O house of Admetus, in whom (although I was a god) I have endured so many things. Now, house, I am not afraid. No ghost need fear come by me. If there’s a door in silence, let it open. My silence can be greater than your own. And you who are in me, and who I am, come forth beyond this quiet shell of flesh that makes no posture to deny you. There is none to look at us: O come, my brother and my lord, with unbent face. If I had 40,000 years, I should give all but the ninety last to silence. I should grow to the earth like a hill or a rock. Unweave the fabric of nights and days; unwind my life back to my birth; subtract me into nakedness again, and build me back with all the sums I have not counted. Or let me look upon the living face of darkness; let me hear the terrible sentence of your voice.

There was nothing but the living silence of the house: no doors were opened.

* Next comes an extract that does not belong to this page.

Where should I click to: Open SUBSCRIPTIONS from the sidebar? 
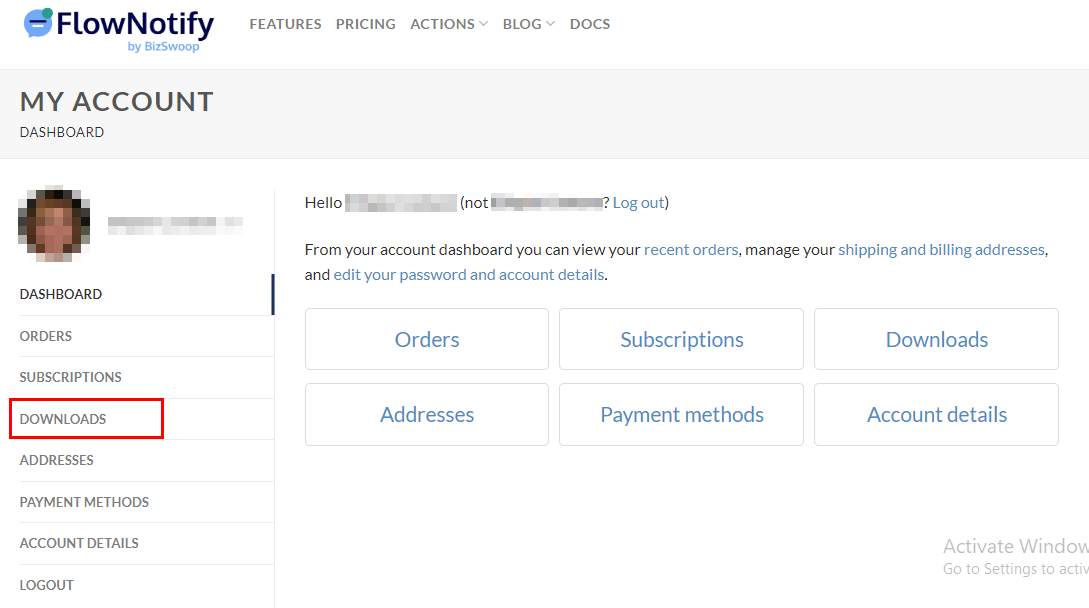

Presently, he got up and left the house. He wore no hat or coat; he could not find them. The night was blanketed in a thick steam of mist: sounds came faintly and cheerfully. Already the earth was full of Christmas. He remembered that he had bought no gifts. He had a few dollars in his pocket; before the shops closed he must get presents for the family. Bareheaded he set off for the town. He knew that he was drunk and that he staggered; but he believed that with care and control he could hide his state from any one who saw him. He straddled the line that ran down the middle of the concrete sidewalk, keeping his eyes fixed on it and coming back to it quickly when he lurched away from it. When he got into the town the streets were thronged with late shoppers. An air of completion was on everything. The people were streaming home to Christmas. He plunged down from the Square into the narrow avenue, going in among the staring passersby. He kept his eye hotly on the line before him. He did not know where to go. He did not know what to buy.